A administração de contratos de partilha é considerada mais complexa. “Na concessão, o ganho de eficiência é da empresa que extrai o óleo. No contrato de partilha, ela é reembolsada pelos custos, isso tende a não incentivar a eficiência”, disse Anderson Dutra sócio-líder de óleo e gás da KPMG. Esse é apenas um dos exemplos de como o setor é complexo, algo que não passou desapercebido a Roberto Castello Branco, presidente da estatal. “Temos que ou mudar a Lei do Pré-sal, acabar com a partilha, ou então, num movimento mais moderado, acabar com o polígono do pré-sal e deixar à escolha da autoridade o regime de concessão ou partilha [das áreas licitadas]”, disse ele no dia 20 de agosto.
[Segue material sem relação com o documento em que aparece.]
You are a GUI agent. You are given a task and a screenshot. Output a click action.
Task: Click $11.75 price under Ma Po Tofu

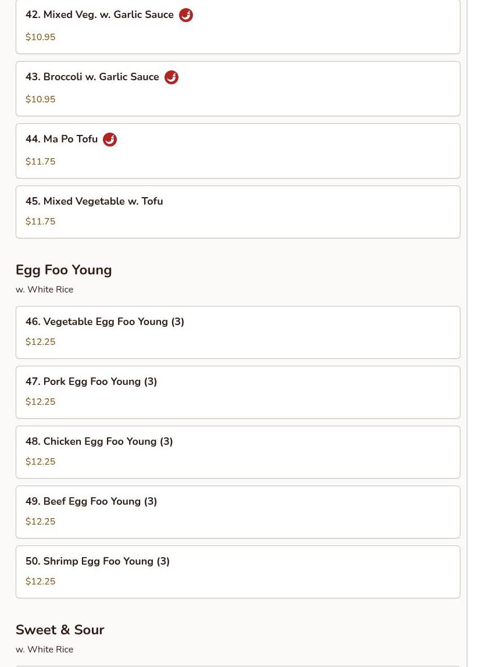(41, 162)
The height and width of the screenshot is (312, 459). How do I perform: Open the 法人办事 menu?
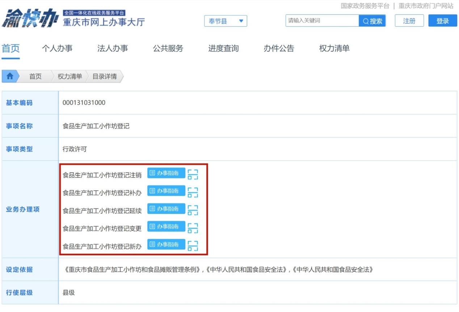click(113, 49)
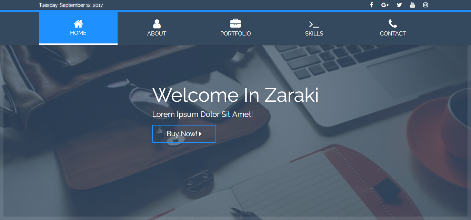Viewport: 471px width, 220px height.
Task: Click the Lorem Ipsum Dolor Sit Amet tagline
Action: point(202,114)
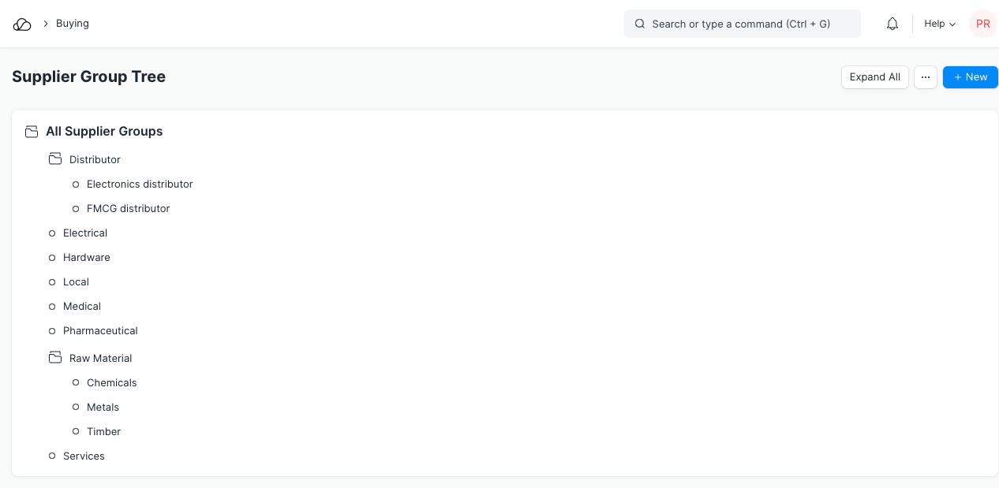The image size is (999, 488).
Task: Select the Distributor tree node
Action: click(95, 160)
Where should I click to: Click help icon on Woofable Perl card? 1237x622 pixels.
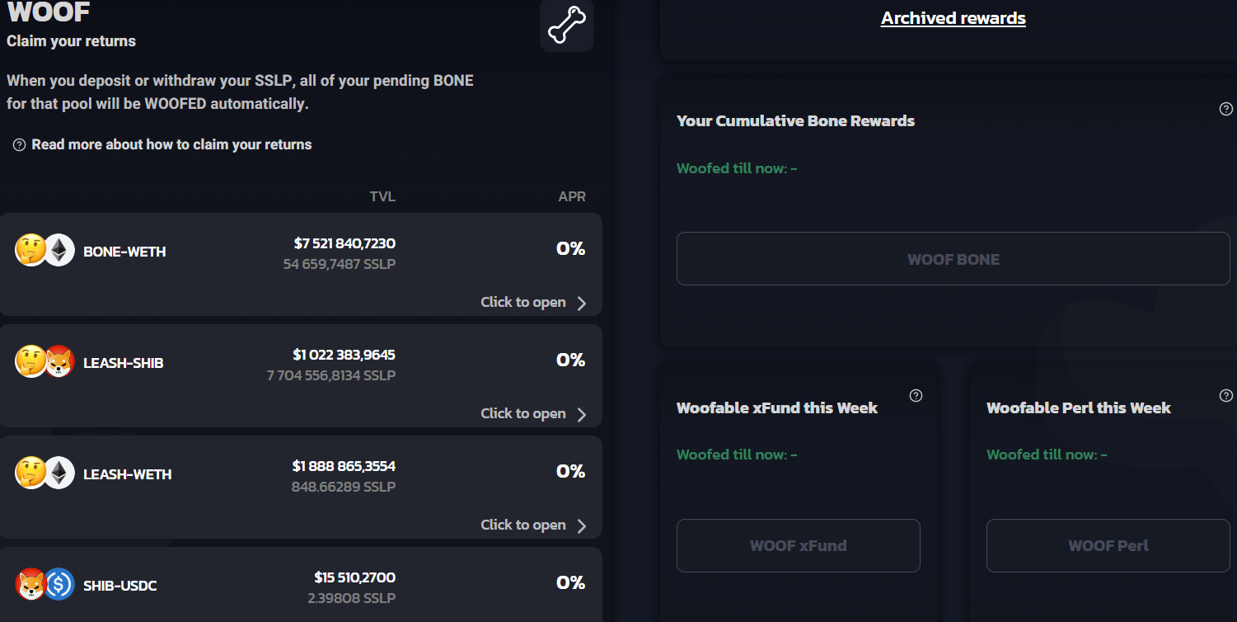pos(1225,396)
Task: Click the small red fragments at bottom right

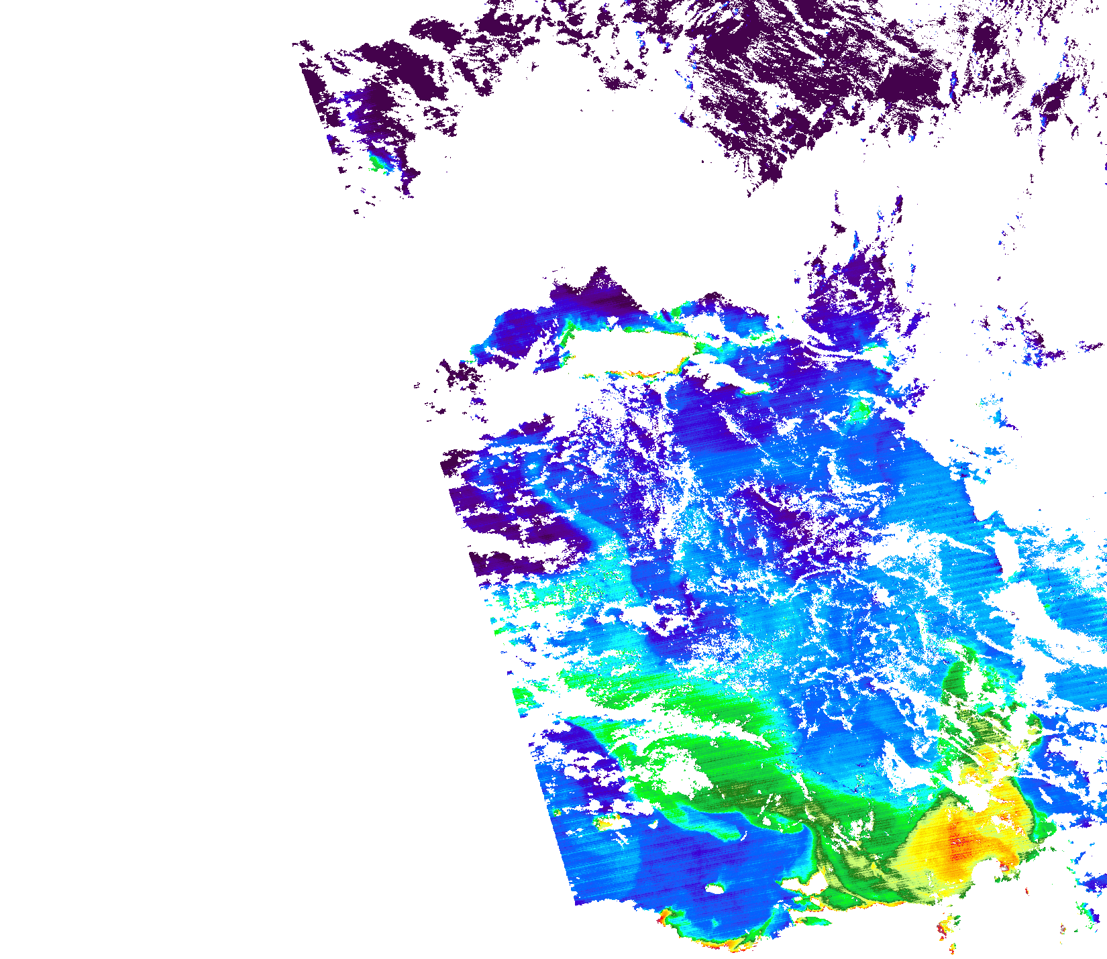Action: [x=946, y=929]
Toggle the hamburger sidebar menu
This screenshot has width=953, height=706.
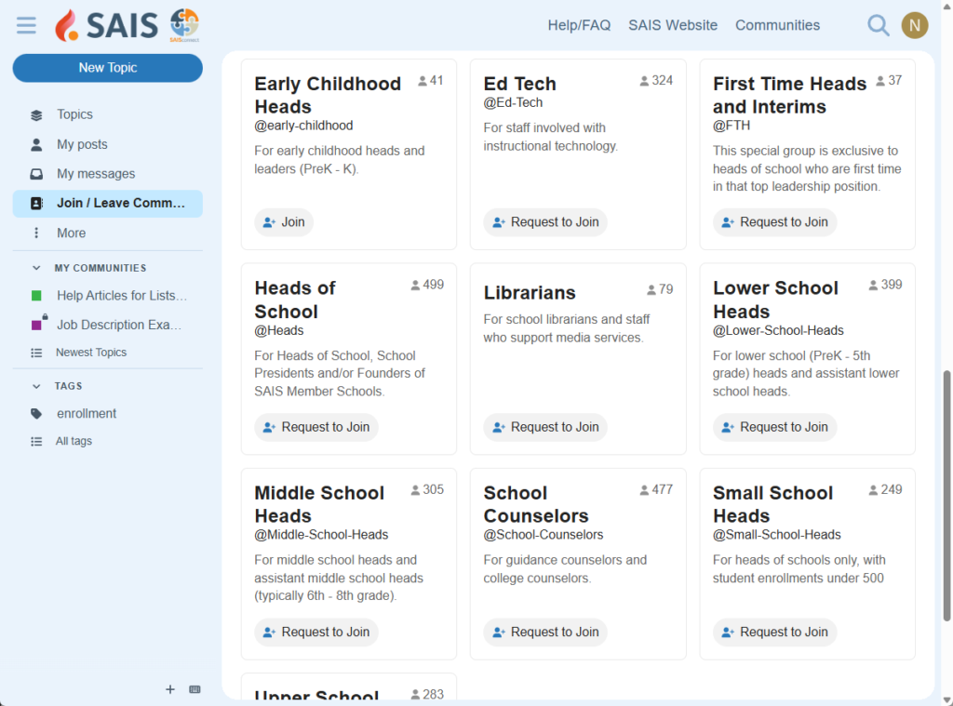coord(26,25)
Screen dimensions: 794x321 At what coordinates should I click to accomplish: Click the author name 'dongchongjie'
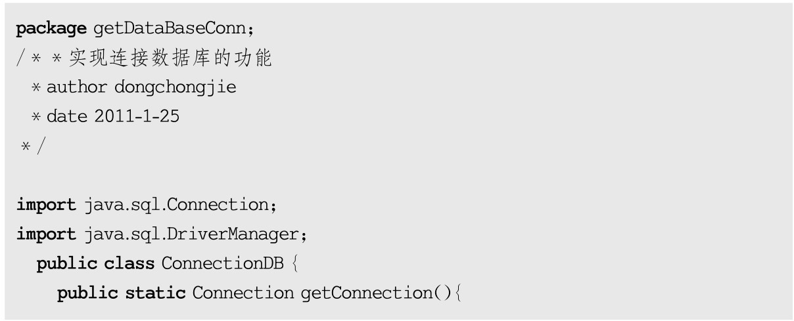coord(175,87)
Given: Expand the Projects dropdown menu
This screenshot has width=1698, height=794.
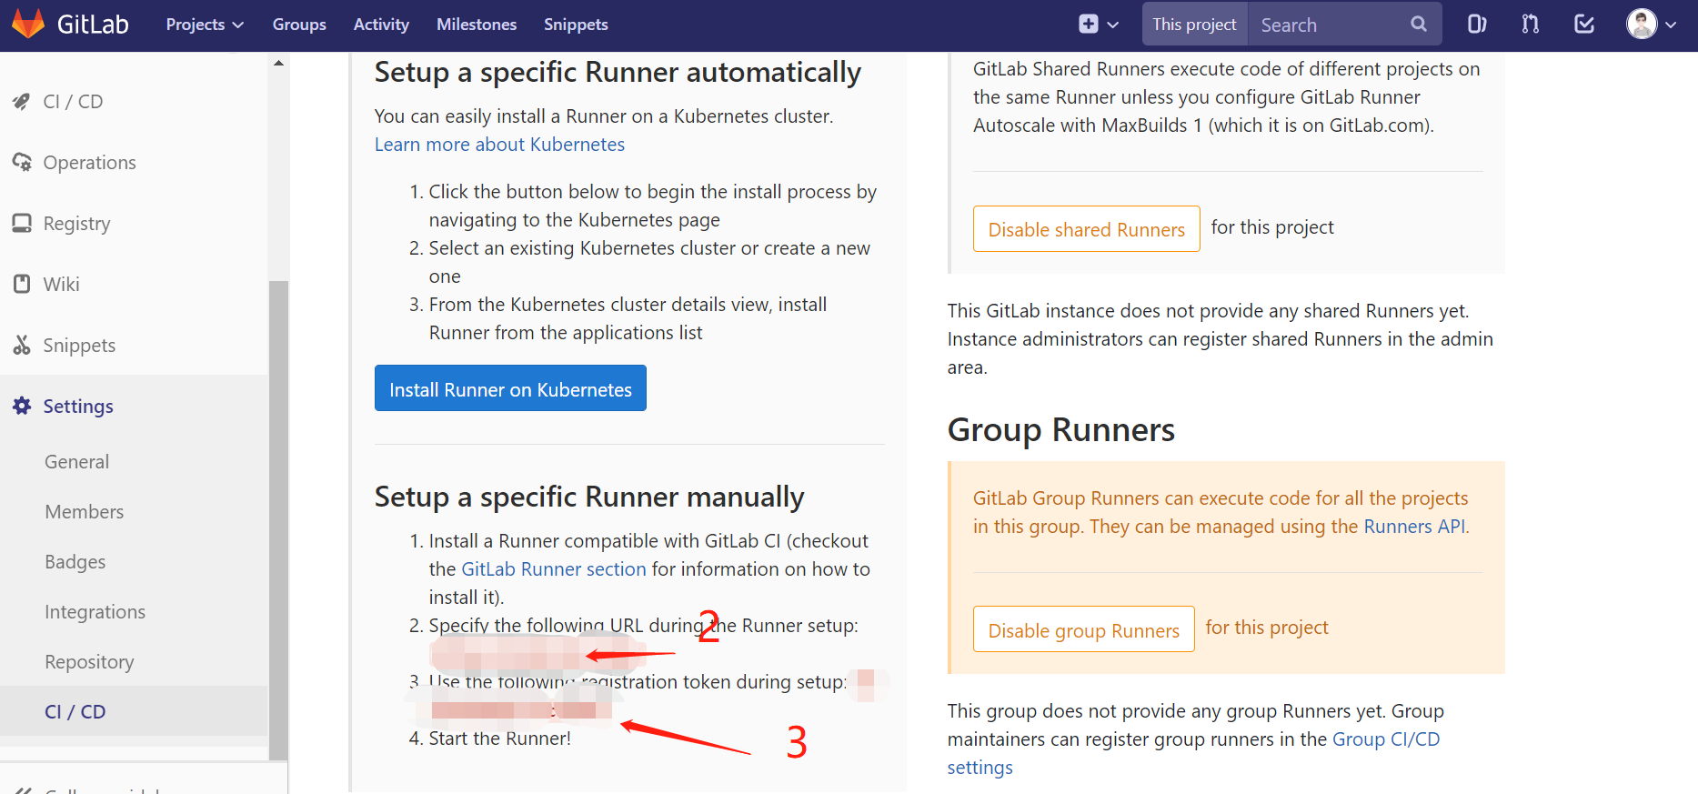Looking at the screenshot, I should (205, 25).
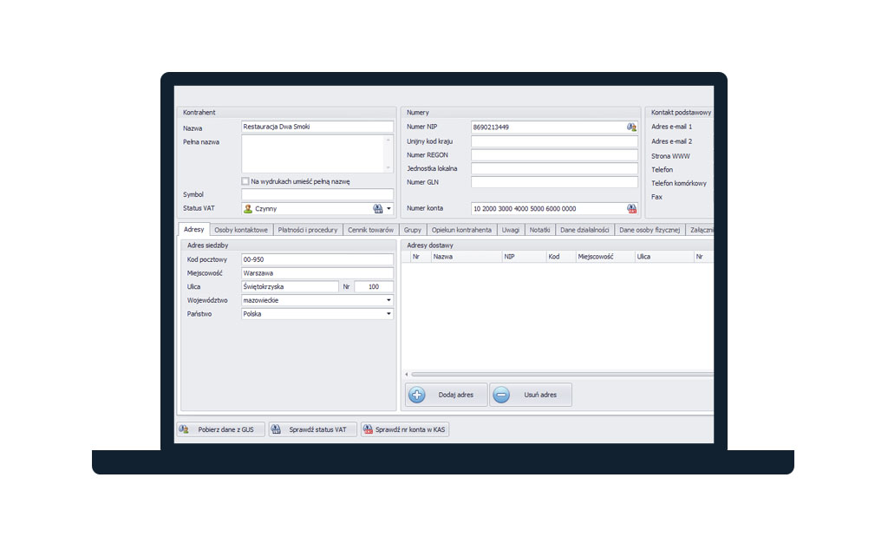Screen dimensions: 888x543
Task: Open the Cennik towarów tab
Action: coord(370,230)
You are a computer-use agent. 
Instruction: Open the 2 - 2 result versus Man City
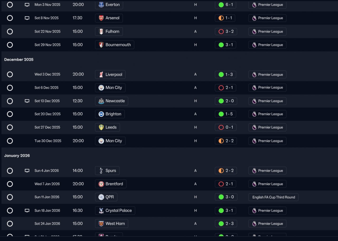pos(226,141)
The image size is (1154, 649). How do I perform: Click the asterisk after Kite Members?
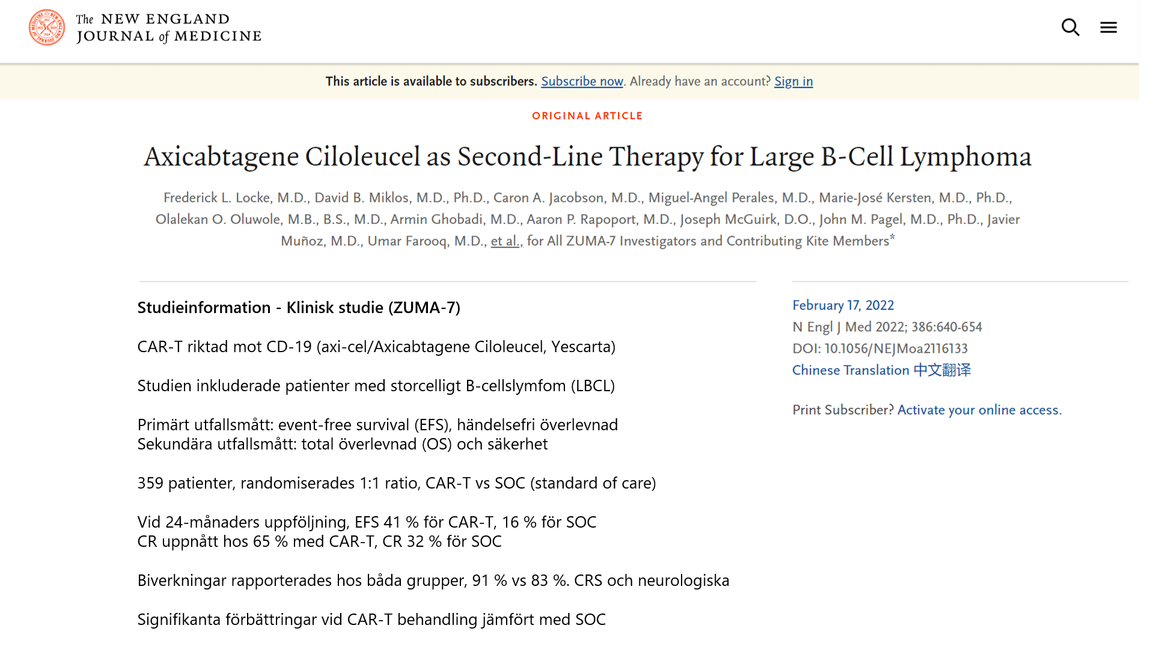point(893,237)
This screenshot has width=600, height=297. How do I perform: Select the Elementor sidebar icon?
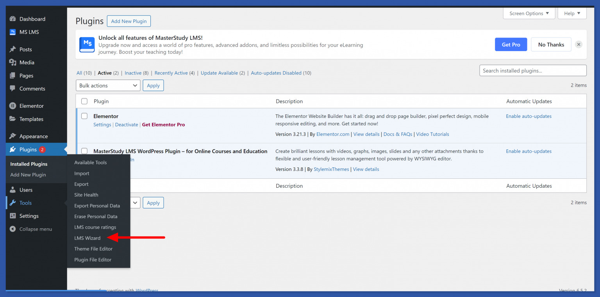pyautogui.click(x=13, y=106)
A flexibilização da partilha vai tornar viáveis áreas menos produtivas.
 
Há outros pontos. Petróleo é um negócio intensivo em capital. Os investimentos são pesados e levam vários anos para recompensarem os investidores, o que levou à formação de monopólios. E nada pior do que um monopólio nas mãos de uma empresa privada. “Uma venda da Petrobras passaria pela quebra dos monopólios do refino e do gás”, diz Luiz Carvalho, analista-sênior de petróleo e gás na América Latina para o banco suíço UBS. Ele explica que, no caso do refino, a ruptura está a caminho, com a proposta de privatizar oito das treze refinarias da estatal. No caso do gás, porém, será preciso mais esforço. “Empresas privadas que quiserem entrar no negócio de gás terão de construir uma infraestrutura de gasodutos para levar o produto das jazidas aos consumidores”, diz ele. Esse investimento só será viável se os interessados conseguirem garantir uma demanda firme para o gás entregue ao cliente.
 
Também resta a questão de como será realizada a venda. O cenário preferido por investidores e analistas é o da pulverização do capital, em que a companhia passaria a ser privada, mas sem ter um controlador definido. A privatização da BR Distribuidora é uma experiência que deve servir de referência. O modelo de venda seria similar ao da Eletrobras, com cada acionista podendo ter no máximo 10% das ações. A União ficaria com uma ação de classe especial (“golden share”), com direito a veto em questões estratégicas previamente definidas, como a mudança de sede. Segundo Fernanda Delgado, pesquisadora da FGV Energia, a uma empresa de capital diluído na bolsa seria ideal para criar um ambiente de competição no setor. O fim do direito de preferência da estatal na aquisição de áreas no pré-sal e até mesmo a mudança do regime de partilha podem ganhar força.
 
O processo não será fácil. “A privatização da Petrobras no tamanho em que se encontra atualmente seria uma tragédia.” A frase não é de um sindicalista, mas de Carlos Cavalcanti, vice-presidente da Federação das Indústrias de São Paulo (Fiesp). “Não vejo problema em privatizar a produção e a exploração, desde que a Petrobras não esteja atuando em nenhum outro elo da cadeia”, disse ele em um evento na Fiesp. José Marin Rangel, presidente da Federação Única dos Petroleiros (FUP) vai na mesma direção. “Temos de conscientizar a população da importância da Petrobras”, diz ele. “O setor privado só visa o lucro e não tem compromisso com o País.”
 
Carvalho, do UBS, defende a privatização – o banco foi o primeiro analisar essa possibilidade, em um relatório enviado aos clientes em fevereiro deste ano. No entanto, ele mostra-se razoavelmente cético com as possibilidades no curto prazo. A Lei do Petróleo de 1997, que define que a União tem de possuir obrigatoriamente 50% mais uma das ações com direito a voto da Petrobras, é uma lei ordinária, e pode ser alterada por maioria simples no Congresso. No entanto, é mais fácil falar do que fazer. “É preciso que haja alinhamento prévio com o Congresso, e as reformas da Previdência e tributária já estão em tramitação”, diz ele. Esperam-se fortes emoções.